On Following Your Dreams

          I had a dream last night that I was teaching preschool, and the other teachers where being emotionally abusive to the kids, so they were misbehaving of course. I stepped in and showed them the way to do it- by being nice to a little girl playing cards when the class was supposed to be doing something else. It made me realize that my dream job, of being a teacher and making inspired to be their best versions, was actually possible!! Months ago, I never thought so, because of my confidence level and being stopped by everyone who wanted to crush my spirit. They made me feel inadequate, but really it was started from my own viewpoint, because we are living in a HOLOGRAM.

      When we open up our minds to our feelings, and sadnesses, there is so much moore room to see the world in. The sad moments and negativity are no longer shameful, they are learning experience.

        I used to adore singing. but evreytime i wanted to make something of it, I knocked myself down, not even by choice. But because I thought I was not enough, not as good as any famous singers. Truthfully, we are all equally human.

       It's time to vanquish the dragon. The ugly side of us that tells us we suck, and are not good enough as everyone else.

       Infinite Waters, AKA Ralph, Smart, an accomplished Youtuber who inspires millions, says of emotionally strong people that they do things according to their own drum beat, because they know that following the crown is not the way to happiness.

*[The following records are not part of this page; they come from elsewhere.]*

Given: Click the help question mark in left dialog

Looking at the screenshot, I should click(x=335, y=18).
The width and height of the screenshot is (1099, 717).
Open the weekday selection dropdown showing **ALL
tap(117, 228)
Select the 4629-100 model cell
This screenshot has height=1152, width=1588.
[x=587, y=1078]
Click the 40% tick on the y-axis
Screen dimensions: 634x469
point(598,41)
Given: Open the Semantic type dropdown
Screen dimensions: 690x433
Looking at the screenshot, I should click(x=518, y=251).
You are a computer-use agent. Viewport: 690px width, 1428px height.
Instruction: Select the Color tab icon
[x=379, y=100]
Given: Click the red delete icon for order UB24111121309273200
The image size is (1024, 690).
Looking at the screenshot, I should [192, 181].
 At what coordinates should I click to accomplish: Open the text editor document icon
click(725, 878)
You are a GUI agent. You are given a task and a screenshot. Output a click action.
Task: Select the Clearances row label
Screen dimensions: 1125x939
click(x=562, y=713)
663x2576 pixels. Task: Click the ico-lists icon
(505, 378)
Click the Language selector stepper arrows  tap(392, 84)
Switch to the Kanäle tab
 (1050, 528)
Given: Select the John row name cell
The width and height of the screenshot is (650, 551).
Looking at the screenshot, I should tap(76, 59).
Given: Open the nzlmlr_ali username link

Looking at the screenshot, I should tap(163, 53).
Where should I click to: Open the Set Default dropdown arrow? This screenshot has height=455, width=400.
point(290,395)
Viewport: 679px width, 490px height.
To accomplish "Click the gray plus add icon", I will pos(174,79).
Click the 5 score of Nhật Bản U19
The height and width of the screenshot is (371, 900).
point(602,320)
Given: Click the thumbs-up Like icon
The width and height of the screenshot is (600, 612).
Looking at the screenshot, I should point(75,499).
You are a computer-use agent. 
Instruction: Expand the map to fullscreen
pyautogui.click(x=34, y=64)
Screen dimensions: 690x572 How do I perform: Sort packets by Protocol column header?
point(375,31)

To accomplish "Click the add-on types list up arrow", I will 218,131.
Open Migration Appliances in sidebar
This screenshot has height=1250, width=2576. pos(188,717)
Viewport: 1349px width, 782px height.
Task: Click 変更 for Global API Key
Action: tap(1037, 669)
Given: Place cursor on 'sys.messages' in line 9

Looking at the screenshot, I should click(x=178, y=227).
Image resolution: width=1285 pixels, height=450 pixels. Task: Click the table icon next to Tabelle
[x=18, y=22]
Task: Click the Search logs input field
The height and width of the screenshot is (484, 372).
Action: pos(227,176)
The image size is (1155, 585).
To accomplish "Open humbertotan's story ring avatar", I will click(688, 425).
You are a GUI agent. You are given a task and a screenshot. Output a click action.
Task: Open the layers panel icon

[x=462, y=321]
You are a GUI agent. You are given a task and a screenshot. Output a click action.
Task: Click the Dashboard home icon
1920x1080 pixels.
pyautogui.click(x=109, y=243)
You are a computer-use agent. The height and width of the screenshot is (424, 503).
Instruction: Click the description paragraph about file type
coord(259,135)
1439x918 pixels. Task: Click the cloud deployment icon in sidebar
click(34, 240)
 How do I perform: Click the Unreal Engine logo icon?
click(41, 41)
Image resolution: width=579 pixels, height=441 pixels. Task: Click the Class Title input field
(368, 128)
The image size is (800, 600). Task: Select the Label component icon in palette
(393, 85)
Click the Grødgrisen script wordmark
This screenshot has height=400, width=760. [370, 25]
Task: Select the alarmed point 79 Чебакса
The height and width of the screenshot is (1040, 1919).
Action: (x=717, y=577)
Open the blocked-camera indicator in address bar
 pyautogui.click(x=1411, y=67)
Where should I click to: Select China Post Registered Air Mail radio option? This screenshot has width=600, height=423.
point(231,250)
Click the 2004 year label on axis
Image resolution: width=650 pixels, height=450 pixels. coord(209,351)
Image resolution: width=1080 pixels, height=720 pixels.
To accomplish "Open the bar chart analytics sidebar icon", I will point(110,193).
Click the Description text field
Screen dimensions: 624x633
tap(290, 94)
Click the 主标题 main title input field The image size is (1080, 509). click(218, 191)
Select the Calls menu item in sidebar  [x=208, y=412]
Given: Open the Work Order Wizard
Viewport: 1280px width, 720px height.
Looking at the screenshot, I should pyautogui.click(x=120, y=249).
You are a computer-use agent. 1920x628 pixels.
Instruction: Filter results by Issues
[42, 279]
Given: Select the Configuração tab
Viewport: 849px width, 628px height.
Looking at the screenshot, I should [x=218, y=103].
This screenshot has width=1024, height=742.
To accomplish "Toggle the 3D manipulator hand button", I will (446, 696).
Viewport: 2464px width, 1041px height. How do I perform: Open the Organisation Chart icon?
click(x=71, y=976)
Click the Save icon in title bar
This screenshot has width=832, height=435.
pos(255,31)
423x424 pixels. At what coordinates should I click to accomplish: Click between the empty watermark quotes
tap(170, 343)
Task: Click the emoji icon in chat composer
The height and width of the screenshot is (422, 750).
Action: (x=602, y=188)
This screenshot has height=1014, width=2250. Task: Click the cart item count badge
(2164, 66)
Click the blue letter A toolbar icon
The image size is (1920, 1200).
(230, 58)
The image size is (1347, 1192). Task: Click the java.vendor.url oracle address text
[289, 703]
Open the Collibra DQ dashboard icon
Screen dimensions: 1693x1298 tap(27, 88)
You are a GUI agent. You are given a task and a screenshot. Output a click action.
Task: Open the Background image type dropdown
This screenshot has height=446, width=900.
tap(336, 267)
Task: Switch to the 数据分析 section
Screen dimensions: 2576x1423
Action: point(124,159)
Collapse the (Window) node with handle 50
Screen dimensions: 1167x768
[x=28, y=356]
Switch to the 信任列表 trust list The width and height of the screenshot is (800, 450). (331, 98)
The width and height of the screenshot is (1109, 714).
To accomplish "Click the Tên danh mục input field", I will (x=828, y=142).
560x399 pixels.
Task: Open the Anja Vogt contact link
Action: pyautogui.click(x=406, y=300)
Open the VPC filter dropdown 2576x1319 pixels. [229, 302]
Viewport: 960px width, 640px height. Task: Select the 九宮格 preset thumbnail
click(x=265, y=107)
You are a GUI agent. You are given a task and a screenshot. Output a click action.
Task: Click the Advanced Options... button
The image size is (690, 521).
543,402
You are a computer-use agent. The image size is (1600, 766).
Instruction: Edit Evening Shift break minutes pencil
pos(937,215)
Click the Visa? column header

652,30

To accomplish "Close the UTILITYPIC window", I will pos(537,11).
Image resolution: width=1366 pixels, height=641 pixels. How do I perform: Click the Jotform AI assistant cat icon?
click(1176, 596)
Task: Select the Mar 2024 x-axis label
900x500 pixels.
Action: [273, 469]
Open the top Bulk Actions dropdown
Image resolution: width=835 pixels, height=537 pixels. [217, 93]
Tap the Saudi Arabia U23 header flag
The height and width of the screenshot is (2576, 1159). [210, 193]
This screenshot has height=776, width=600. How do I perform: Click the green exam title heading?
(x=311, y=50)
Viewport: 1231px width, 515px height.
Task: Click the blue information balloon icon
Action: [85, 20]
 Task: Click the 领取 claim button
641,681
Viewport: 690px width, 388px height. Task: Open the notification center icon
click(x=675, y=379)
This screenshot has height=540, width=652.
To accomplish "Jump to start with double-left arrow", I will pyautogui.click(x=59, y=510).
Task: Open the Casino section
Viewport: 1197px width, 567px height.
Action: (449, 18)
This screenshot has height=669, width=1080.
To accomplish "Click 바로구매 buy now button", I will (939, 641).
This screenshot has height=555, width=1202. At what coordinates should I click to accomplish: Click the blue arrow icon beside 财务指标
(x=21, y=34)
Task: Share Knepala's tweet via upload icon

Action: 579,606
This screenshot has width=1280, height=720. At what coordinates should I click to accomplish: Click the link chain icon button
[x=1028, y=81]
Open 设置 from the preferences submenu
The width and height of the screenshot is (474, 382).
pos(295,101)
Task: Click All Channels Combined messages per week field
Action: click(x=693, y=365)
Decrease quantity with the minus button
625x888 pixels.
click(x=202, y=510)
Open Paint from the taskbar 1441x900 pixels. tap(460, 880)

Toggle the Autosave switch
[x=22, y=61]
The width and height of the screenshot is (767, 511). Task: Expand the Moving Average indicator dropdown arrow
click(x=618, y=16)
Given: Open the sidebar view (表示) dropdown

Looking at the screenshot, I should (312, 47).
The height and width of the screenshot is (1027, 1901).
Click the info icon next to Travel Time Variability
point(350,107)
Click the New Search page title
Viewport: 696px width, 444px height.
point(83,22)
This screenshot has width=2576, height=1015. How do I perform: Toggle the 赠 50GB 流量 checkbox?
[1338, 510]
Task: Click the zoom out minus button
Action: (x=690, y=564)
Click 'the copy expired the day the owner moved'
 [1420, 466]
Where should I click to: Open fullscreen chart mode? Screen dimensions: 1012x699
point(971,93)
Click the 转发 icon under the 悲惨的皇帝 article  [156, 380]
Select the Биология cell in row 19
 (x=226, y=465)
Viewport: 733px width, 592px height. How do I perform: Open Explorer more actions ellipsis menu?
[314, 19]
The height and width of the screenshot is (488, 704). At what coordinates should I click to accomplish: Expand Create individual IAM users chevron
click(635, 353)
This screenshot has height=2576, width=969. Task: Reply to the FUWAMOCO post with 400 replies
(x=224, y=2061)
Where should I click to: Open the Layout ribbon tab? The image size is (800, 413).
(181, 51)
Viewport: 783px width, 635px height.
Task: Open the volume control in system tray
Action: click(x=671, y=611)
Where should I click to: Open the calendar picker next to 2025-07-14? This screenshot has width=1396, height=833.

        In Betty Jean Lifton's Lost and Found the Adoption Experience, She writes that adoptees who dive deeper into their feelings have a much wider world view, and the ones who don't, sadly constrict their life to a very narrow view point. Pg. 53, "When you stifle a Curiosity about yourself, you stifle many other things as well. You shrink your area of perception. You live in a smaller place." I find that to having been true in my life, where hiding the facts destroyed my interest in exploring other areas of my personality and prevented me from loving myself in all my glory. There was always a part of me that knew that so much had to be hidden, and that if anyone even saw the tip of the iceberg I would drown in all my sorrows. Now I have a big, "This is me, damn you if you don't like it!" attitude and I've never felt better. I feel healthier and more conscious about making my own decisions, I no longer shy away from walking away from people who don't resonate with my will.

        Abby Miller, an angel of Worldwide Self Hypnosis on Youtube, says in her video Old Souls, Lucifer, and Lemuria that if one doesn't love themselves truly through all the hard times, unconditionally, then it is not an authentic love, it is just synthetic. I find this to be true, and I struggle every day with seeing my good through all my down times.

       As I watch my daughter triggering all of my anger and frustrations of never having my own needs met, I stand back and say, do I want her to grow up like me, ashamed for my needs? No. So I hug her and try to reach her innermost feelings with love and UNDERSTANDING. And I've never loved a person more. Seen all their quirks and laughed so much.